* **Problem description**: Use the entries below and reproduce exactly the lines from the one containing "Similar (78, 1254)" down to the one containing "Theme by Design Lab (94, 2546)", both of them included.

* **Provided entries**:
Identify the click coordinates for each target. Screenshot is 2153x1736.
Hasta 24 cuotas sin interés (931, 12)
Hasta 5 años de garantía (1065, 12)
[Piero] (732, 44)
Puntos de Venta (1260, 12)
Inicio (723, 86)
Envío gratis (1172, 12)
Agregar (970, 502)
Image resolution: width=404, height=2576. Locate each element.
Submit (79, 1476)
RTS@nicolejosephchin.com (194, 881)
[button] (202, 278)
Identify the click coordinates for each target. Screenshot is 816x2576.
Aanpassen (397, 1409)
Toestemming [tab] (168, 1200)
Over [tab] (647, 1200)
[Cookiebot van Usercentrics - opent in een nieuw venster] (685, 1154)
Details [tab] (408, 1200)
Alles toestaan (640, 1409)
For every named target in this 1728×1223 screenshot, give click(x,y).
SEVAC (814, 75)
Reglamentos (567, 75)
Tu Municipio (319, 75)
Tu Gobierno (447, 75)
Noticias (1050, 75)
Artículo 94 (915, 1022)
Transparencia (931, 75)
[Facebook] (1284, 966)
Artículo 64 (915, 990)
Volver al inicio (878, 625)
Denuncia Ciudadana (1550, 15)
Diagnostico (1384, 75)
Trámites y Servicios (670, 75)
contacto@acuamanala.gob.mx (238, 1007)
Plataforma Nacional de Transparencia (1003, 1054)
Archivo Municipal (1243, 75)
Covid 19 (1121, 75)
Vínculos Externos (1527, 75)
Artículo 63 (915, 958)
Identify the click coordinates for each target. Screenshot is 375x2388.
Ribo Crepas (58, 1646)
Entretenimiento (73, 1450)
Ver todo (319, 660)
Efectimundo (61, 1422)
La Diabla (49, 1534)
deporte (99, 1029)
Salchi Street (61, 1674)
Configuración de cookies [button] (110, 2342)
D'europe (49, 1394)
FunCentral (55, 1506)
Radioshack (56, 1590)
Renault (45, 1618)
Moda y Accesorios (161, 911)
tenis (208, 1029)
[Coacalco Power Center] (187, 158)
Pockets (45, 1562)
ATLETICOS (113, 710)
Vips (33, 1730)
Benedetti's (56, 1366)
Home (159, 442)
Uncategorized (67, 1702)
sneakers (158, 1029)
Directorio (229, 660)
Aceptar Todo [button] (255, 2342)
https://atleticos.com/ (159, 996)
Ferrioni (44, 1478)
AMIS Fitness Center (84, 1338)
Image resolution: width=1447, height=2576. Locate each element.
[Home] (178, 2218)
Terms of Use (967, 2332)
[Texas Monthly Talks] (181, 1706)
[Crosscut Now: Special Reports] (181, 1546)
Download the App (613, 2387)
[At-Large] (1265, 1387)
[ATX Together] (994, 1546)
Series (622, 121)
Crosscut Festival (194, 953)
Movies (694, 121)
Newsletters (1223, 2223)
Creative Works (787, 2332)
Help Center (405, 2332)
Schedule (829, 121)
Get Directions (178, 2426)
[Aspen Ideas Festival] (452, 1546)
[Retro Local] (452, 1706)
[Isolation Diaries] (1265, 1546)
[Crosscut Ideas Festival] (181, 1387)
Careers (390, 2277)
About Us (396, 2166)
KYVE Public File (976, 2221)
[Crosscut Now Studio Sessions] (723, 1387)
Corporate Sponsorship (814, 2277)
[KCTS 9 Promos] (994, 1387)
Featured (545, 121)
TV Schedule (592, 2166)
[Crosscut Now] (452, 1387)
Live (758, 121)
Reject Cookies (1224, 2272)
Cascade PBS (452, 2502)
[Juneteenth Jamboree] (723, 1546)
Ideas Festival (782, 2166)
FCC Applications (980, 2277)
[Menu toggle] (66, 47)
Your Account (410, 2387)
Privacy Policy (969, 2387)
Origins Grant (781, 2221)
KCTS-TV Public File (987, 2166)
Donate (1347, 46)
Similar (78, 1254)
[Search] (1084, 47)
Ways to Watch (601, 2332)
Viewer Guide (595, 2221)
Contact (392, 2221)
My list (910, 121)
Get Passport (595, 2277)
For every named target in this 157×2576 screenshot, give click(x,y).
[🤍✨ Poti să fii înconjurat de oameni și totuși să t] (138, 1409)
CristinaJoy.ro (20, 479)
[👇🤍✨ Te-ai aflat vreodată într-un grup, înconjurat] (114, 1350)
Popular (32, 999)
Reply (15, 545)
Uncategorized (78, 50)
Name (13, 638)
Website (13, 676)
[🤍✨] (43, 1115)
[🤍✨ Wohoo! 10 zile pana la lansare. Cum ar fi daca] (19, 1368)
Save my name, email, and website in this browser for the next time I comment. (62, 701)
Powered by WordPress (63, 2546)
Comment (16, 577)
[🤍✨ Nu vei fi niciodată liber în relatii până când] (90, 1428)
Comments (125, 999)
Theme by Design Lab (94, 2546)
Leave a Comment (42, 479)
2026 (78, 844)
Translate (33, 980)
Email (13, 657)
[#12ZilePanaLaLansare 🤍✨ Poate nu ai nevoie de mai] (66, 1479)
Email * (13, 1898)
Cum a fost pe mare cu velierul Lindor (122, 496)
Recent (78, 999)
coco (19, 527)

* **Written answer**:
Similar (78, 1254)
[Search] (1084, 47)
Ways to Watch (601, 2332)
Viewer Guide (595, 2221)
Contact (392, 2221)
My list (910, 121)
Get Passport (595, 2277)
For every named target in this 157×2576 screenshot, give click(x,y).
[🤍✨ Poti să fii înconjurat de oameni și totuși să t] (138, 1409)
CristinaJoy.ro (20, 479)
[👇🤍✨ Te-ai aflat vreodată într-un grup, înconjurat] (114, 1350)
Popular (32, 999)
Reply (15, 545)
Uncategorized (78, 50)
Name (13, 638)
Website (13, 676)
[🤍✨] (43, 1115)
[🤍✨ Wohoo! 10 zile pana la lansare. Cum ar fi daca] (19, 1368)
Save my name, email, and website in this browser for the next time I comment. (62, 701)
Powered by WordPress (63, 2546)
Comment (16, 577)
[🤍✨ Nu vei fi niciodată liber în relatii până când] (90, 1428)
Comments (125, 999)
Theme by Design Lab (94, 2546)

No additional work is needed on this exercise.